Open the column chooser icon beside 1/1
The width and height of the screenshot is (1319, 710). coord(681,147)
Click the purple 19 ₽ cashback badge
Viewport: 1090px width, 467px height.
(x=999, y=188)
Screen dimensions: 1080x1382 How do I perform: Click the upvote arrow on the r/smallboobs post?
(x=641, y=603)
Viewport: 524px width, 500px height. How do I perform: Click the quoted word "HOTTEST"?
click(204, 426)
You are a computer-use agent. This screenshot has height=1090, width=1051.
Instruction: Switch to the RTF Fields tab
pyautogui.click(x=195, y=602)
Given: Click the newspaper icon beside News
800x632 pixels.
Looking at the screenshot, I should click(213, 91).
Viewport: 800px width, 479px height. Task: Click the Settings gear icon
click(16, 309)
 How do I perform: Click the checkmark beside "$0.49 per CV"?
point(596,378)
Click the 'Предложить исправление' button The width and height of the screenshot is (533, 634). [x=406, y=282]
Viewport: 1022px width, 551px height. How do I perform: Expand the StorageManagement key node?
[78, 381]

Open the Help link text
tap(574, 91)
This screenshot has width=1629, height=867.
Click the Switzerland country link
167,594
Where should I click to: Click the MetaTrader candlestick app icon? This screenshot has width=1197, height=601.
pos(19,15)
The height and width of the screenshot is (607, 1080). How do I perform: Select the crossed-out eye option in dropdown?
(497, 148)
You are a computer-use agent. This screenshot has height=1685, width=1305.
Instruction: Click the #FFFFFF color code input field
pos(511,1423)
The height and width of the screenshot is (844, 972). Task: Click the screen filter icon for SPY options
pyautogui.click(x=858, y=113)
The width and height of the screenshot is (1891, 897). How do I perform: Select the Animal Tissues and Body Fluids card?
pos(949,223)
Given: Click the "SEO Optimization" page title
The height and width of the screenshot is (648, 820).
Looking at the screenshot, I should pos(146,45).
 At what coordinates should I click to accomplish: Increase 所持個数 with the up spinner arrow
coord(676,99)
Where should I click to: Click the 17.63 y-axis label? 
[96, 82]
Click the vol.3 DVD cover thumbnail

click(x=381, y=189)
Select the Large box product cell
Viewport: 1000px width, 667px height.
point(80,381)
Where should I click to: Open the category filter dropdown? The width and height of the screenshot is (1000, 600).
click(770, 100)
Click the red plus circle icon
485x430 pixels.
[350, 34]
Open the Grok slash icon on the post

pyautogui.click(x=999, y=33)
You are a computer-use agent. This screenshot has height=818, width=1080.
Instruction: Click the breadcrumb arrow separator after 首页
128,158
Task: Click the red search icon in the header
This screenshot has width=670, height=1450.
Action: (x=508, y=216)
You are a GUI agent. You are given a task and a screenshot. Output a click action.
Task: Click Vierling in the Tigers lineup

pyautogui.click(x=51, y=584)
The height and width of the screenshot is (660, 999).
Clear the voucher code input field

▸ **WORK TO BE COMPLETED**: Write down how many lines in the data contain "agent". Add nothing else.

▸ **EXERCISE RESULT**: 4